With the immediacy of social media, we automatically point a large chunk of our attention to those channels. It can feel a bit like trying to keep a balloon up in the air – maintaining a streak of posting and interacting without ever letting it touch the floor.
But the ever-changing landscape of social media is exactly why we shouldn’t be spending all of our time working on content for Instagram (which has a lifespan of 48 hours). Easier said than done, though, as social media is designed to be more addictive than blogs!
So, how can we blog in a way that is less reliant on consistency and constant availability, but still has an impact on our business?
Don’t emphasise times away
You’re going to need to do what I say and not what I do, in this case, because I actually haven’t posted a blog post prior to this one in 2 months. So, I probably shouldn’t have made my next post about how I’ve been away. But inspiration struck and I thought you could learn a bit from myself – the master of sporadic blog posting.
Don’t make a big song and dance whenever you return from a period of inactivity. While people used to read blogs every day, they’re much less likely to now, which means in most cases they might be finding the post way after you’ve written it, anyway! And what they’re after is their specific query, not an explanation for a 3-month break you took several months before.
Which leads me to…
Focus on writing evergreen content
Compared to the 48 hours of life your post has on Instagram, blog content can be found and experienced for years thanks to the magic of search engines and repeated sharing of evergreen content across platforms like Twitter.
Look at your existing blog posts and your future content plan and toss away 95% of things that have too much of a timeframe attached to them. Go ahead and mention activities and promotions about Christmas, but leave what you had for lunch of Tuesday the 22nd of July 2014 (unless you’re a food blogger).

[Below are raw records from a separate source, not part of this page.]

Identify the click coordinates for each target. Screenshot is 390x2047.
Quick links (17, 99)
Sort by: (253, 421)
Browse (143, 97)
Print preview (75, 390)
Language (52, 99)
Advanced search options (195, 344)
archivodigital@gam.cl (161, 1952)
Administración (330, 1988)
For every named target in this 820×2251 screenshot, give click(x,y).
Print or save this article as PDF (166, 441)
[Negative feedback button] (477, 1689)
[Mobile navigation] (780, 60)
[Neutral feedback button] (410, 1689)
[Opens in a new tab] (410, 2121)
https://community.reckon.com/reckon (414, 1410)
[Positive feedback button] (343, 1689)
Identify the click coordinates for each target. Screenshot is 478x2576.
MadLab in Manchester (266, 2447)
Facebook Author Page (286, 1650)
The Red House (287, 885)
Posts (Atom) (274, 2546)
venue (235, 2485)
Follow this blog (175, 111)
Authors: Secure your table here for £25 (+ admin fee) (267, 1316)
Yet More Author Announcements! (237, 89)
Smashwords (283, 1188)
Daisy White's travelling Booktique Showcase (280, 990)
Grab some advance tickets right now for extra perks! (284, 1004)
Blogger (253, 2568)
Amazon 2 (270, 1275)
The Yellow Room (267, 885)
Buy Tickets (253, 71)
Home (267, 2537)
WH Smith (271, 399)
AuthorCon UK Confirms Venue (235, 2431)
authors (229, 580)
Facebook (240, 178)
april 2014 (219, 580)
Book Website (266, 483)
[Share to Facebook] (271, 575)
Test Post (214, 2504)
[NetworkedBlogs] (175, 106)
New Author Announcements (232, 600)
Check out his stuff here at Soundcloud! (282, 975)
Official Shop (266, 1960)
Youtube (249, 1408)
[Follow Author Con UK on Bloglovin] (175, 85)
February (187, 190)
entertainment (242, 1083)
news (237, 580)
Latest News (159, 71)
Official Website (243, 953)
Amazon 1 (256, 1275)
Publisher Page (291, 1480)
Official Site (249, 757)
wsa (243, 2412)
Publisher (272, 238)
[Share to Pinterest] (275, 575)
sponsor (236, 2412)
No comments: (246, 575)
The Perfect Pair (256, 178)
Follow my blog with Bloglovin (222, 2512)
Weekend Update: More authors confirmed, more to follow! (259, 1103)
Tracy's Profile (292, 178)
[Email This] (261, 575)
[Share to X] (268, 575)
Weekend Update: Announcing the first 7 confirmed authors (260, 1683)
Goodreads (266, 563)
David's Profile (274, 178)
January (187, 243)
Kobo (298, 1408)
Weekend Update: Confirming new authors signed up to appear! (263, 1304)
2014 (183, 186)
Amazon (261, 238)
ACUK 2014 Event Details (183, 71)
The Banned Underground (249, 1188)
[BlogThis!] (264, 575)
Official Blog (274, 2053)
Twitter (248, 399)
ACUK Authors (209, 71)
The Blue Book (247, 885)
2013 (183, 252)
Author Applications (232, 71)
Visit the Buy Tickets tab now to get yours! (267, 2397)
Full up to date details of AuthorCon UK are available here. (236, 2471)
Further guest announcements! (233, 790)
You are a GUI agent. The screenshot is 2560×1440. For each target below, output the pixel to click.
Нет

Write your content in a way where it could be read right away, or on a distant date, and still make sense and be relevant to your audience. That way it doesn’t matter if you’re MIA, the content will serve your audience in your absence.
Space out the posts you DO write
Again, the way that people consume blog content has changed drastically in the past few years. It used to be the norm to post every day, or at least once per week. Now I feel the urge to write strikes me a lot less than it used to. I might have a day when I bash out a few posts, and then have a few weeks where I’m too busy working on client projects to put a metaphorical pen to metaphorical paper.
In this case, it can help to not schedule the posts that I do write too quickly. You can create the illusion of consistency by simply scheduling your posts with longer gaps between them. If you’ve written 5 posts, schedule them to post every 2 weeks and, bam! You have 10 weeks free to focus on other things while maintaining the facade of being the sort of business owner who has time to pen a new blog post fortnightly.
Remove the dates
Okay, hear me out: there’s no law that says you need to prominently display the date your blog post was written. Yes, it can help with time-sensitive information, but if you’re writing evergreen content does it matter? Really?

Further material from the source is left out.